Part B.2 Active Learning Strategies¶

Right now we have been using a real-world dataset IMDB. However, to incorporate more of the understanding of Active Learning we are going to use a synthetic dataset, such that visualisation will be a bit easier to do.

In [2]:
from sklearn.datasets import make_blobs
import numpy as np
import matplotlib as mlp
import matplotlib.pyplot as plt
import pandas as pd
import re
import string
import skactiveml
from sklearn.linear_model import LogisticRegression
from sklearn.model_selection import train_test_split
from sklearn.feature_extraction.text import TfidfVectorizer
from sklearn.metrics import accuracy_score
from skactiveml.classifier import SklearnClassifier, ParzenWindowClassifier
from skactiveml.pool import UncertaintySampling, ProbabilisticAL, RandomSampling
from skactiveml.pool.multiannotator import SingleAnnotatorWrapper
from skactiveml.stream import StreamRandomSampling, StreamProbabilisticAL
from skactiveml.utils import unlabeled_indices, labeled_indices, MISSING_LABEL, majority_vote, call_func
from skactiveml.visualization import plot_utilities, plot_decision_boundary
from collections import deque
from scipy.ndimage import gaussian_filter1d
from sklearn.manifold import TSNE

import warnings
mlp.rcParams["figure.facecolor"] = "white"
warnings.filterwarnings("ignore")
In [3]:
random_state = np.random.RandomState(0)

# Build a dataset.
X, y_true = make_blobs(
    n_samples=200,
    n_features=2,
    centers=[[0, 1], [-3, 0.5], [-1, -1], [2, 1], [1, -0.5]],
    cluster_std=0.7,
    random_state=random_state,
)
y_true = y_true % 2
y = np.full(shape=y_true.shape, fill_value=MISSING_LABEL)
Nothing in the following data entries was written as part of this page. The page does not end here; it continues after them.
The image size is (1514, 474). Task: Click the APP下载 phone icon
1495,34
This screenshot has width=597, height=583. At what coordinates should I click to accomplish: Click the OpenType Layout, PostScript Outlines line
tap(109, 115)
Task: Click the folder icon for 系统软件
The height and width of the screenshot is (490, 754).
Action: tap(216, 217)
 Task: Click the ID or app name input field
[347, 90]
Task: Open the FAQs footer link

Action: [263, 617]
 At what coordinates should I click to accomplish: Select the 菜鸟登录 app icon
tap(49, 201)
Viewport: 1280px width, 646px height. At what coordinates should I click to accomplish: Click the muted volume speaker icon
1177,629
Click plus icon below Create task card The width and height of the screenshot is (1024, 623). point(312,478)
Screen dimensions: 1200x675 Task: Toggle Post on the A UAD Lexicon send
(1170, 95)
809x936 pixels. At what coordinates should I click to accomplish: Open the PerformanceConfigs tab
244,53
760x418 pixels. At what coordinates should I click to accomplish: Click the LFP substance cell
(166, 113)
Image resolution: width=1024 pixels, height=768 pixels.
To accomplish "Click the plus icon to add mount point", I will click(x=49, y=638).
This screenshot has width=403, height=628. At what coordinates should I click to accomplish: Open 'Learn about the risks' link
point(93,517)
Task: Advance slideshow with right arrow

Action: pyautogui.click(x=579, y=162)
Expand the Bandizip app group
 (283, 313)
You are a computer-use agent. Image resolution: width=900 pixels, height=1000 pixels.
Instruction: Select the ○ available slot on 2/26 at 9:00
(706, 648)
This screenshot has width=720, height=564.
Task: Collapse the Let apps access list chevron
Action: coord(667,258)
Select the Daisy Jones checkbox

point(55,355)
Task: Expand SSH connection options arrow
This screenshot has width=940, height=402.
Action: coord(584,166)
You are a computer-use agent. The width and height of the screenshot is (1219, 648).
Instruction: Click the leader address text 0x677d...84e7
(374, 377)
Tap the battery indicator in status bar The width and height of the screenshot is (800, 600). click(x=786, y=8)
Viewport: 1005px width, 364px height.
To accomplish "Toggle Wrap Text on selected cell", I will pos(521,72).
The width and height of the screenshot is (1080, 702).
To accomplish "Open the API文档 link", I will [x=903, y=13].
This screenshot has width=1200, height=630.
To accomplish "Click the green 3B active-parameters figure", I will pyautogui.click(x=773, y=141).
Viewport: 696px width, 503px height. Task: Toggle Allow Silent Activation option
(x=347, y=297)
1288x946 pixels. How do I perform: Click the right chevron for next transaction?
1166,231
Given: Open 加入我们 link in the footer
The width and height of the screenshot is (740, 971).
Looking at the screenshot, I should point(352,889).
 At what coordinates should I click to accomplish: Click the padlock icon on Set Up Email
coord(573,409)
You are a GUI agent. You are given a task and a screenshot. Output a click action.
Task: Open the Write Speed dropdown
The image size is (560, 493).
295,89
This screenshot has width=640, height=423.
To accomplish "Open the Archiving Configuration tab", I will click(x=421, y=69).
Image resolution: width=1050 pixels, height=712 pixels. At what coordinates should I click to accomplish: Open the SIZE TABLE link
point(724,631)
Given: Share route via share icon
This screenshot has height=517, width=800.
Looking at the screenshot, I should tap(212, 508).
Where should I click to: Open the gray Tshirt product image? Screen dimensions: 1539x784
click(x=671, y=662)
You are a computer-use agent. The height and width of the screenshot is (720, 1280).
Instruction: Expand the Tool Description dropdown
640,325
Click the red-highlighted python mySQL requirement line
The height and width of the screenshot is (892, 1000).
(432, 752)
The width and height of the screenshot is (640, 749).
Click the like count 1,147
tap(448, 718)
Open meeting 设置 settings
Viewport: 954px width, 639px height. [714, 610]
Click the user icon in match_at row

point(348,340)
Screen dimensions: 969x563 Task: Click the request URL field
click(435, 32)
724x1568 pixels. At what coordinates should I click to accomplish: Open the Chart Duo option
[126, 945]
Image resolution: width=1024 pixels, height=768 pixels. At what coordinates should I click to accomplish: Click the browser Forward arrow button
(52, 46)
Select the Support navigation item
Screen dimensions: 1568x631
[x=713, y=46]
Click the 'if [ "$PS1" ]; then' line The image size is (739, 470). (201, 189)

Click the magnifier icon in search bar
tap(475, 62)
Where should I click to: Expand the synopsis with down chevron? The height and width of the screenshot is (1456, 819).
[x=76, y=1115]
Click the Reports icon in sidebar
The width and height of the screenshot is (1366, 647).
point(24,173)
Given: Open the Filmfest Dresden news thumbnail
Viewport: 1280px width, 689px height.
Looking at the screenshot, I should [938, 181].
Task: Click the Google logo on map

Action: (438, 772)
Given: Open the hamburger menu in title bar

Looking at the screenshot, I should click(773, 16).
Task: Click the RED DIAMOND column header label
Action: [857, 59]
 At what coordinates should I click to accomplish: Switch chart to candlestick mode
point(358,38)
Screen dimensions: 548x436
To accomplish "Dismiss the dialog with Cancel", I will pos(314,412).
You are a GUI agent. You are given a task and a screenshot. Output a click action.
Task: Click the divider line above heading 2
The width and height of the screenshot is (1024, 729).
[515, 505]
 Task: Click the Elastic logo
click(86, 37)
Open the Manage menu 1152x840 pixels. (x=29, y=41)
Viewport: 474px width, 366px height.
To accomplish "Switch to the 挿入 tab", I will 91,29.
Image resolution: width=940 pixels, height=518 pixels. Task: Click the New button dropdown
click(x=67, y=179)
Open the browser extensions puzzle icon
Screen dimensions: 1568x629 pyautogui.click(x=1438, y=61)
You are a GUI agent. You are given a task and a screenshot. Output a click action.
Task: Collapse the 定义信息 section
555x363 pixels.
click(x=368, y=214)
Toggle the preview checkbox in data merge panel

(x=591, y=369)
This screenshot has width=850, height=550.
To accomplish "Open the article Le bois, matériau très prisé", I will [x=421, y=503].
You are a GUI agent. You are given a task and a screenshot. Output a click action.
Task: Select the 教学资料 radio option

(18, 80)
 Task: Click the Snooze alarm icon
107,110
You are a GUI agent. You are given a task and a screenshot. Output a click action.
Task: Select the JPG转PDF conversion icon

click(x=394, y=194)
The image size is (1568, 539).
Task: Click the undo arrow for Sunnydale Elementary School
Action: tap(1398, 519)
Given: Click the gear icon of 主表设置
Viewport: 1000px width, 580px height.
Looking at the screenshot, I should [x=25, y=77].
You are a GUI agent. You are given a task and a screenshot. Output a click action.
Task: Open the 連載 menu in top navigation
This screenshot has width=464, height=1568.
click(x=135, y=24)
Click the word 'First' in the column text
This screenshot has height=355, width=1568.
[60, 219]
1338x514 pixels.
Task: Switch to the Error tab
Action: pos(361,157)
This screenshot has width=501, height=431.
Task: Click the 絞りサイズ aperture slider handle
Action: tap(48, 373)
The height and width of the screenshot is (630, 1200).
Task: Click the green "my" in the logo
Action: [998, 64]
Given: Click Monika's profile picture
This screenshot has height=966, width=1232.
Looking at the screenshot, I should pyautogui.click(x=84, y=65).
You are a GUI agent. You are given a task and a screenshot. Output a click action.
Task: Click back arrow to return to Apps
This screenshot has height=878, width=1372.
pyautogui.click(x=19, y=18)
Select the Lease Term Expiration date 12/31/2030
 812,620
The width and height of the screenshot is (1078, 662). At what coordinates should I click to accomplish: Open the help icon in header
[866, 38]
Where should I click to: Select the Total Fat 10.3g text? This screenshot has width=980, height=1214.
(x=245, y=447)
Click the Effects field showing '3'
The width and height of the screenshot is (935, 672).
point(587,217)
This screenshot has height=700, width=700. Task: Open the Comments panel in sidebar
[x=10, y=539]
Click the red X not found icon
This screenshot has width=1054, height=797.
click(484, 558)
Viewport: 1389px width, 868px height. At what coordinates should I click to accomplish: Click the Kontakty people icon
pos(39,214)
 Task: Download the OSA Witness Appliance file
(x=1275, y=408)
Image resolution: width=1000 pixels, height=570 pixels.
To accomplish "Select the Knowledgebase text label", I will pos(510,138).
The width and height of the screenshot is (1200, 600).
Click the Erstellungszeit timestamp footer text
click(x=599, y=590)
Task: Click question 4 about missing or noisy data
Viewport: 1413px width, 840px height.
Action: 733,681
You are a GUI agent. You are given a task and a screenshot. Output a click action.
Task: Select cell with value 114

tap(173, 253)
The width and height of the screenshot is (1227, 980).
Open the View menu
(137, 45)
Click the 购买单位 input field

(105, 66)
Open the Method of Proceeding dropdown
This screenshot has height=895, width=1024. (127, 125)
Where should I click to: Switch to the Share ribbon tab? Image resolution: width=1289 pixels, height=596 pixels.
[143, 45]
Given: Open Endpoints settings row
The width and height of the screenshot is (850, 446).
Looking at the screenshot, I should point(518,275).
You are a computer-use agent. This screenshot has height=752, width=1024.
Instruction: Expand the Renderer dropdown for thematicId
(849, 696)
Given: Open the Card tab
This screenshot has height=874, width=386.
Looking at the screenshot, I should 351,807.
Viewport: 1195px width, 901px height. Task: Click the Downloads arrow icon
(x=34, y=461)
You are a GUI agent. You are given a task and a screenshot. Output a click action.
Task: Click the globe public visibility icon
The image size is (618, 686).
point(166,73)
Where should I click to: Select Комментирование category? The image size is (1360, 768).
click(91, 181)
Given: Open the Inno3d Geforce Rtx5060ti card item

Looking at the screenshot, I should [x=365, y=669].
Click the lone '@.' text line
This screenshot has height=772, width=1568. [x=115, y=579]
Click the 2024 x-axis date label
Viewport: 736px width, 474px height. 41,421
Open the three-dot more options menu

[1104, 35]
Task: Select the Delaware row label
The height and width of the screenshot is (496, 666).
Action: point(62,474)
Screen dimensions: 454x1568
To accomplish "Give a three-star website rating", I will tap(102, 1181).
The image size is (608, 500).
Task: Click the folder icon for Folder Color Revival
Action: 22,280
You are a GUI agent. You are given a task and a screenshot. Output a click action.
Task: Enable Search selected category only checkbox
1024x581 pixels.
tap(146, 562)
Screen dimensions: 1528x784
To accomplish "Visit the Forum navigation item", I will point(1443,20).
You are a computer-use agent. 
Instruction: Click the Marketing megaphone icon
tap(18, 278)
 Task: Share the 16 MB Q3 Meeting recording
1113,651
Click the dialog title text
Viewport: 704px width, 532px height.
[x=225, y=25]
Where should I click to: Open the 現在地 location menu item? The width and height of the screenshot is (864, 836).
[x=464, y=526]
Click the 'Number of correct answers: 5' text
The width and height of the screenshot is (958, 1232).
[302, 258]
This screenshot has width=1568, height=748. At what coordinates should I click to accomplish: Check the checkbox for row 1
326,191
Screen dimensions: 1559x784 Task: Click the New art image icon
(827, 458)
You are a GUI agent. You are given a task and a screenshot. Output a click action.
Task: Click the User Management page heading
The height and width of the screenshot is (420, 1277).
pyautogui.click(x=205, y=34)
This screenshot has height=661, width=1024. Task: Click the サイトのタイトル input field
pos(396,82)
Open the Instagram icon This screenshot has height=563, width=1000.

plt.figure(figsize=(8, 6))
scatter = plt.scatter(X[:, 0], X[:, 1], c=y_true, cmap="coolwarm", edgecolor="k", s=60)
plt.title("make blobs")
plt.xlabel("Feature A")
plt.ylabel("Feature B")
plt.grid(True)
plt.colorbar(scatter, ticks=[0, 1], label="Label")
plt.show()

Now by creating this dataset we can see there is a cluster in the middle and two clusters on the left and right side.

7. Make an Active Learning Loop with this dataset and include in there the following strategies: Uncertainty Sampling, Query By Committee, Expected Error Reduction and Probabilistic Active Learning. Use the ParzenWindowClassifier as your clf

In [ ]:
from skactiveml.pool import MonteCarloEER, QueryByCommittee

# Initialise the classifier.
clf = ParzenWindowClassifier(classes=[0, 1], random_state=random_state)

# Initialise the query strategy.
# qs = MonteCarloEER(method='misclassification_loss')
# qs = ProbabilisticAL()
qs = UncertaintySampling(method='entropy', random_state=42)
# qs = QueryByCommittee(method='KL_divergence', sample_predictions_method_name='sample_proba', sample_predictions_dict={'n_samples': 100})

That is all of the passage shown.